Your goal — Please retype every record below exactly, leaving the pictures out.

START Data extracts

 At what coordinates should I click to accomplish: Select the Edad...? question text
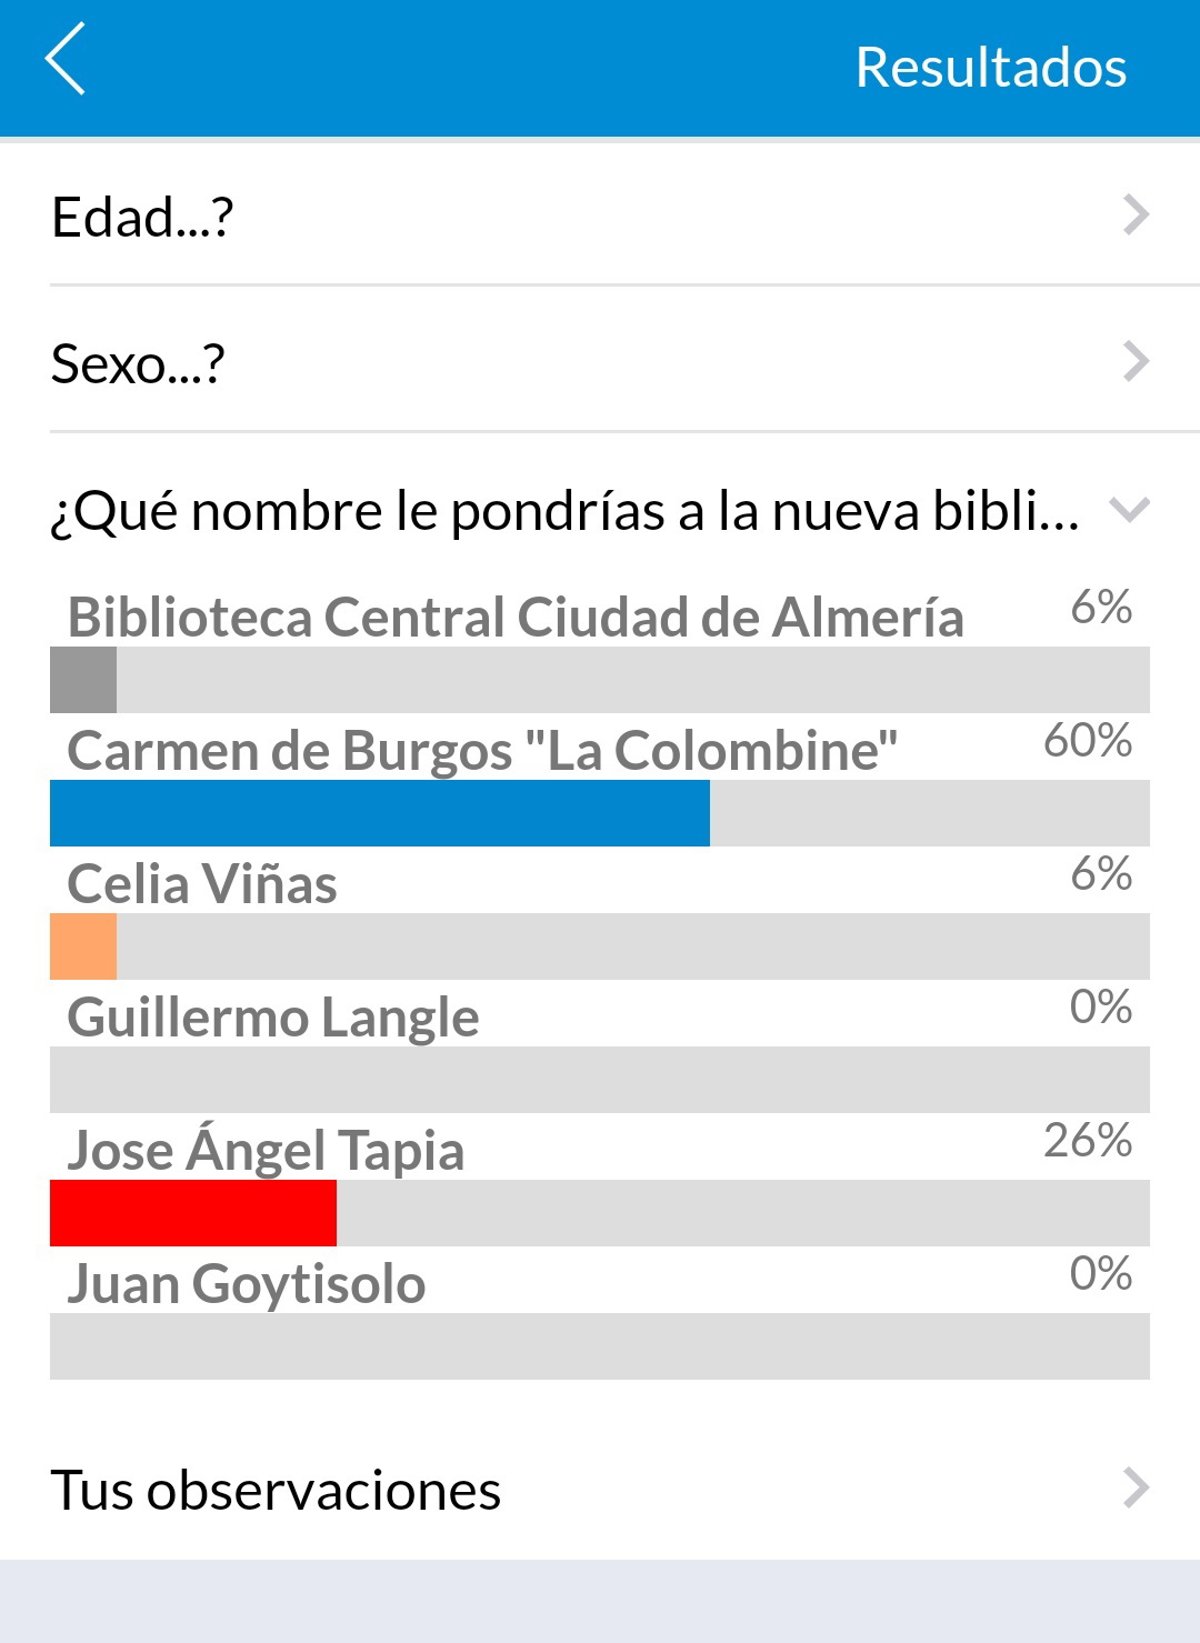(142, 217)
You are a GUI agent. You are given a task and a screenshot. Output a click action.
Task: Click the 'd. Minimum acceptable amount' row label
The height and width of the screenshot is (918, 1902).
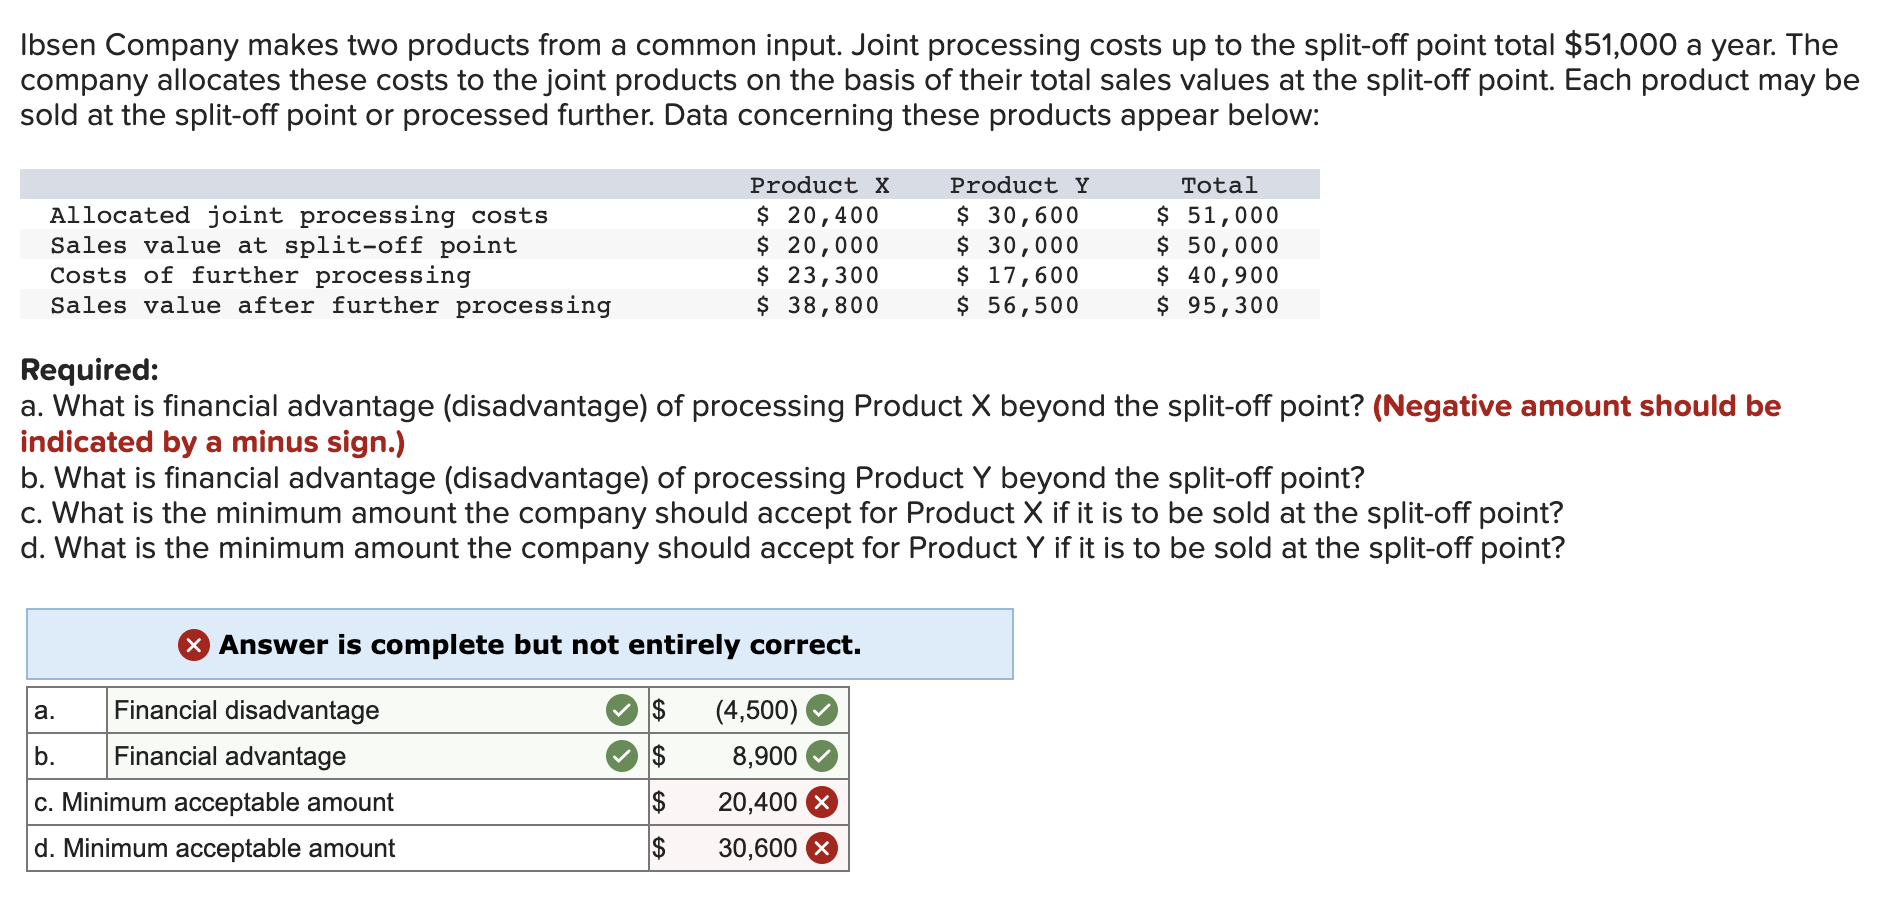point(215,848)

END Data extracts

Reply to the exercise —
 At what coordinates should I click to accomplish: Select the Edad...? question text
(142, 217)
You are a GUI agent. You are given a task and a screenshot. Output a click action.
Task: Click the 'd. Minimum acceptable amount' row label
The height and width of the screenshot is (918, 1902).
point(215,848)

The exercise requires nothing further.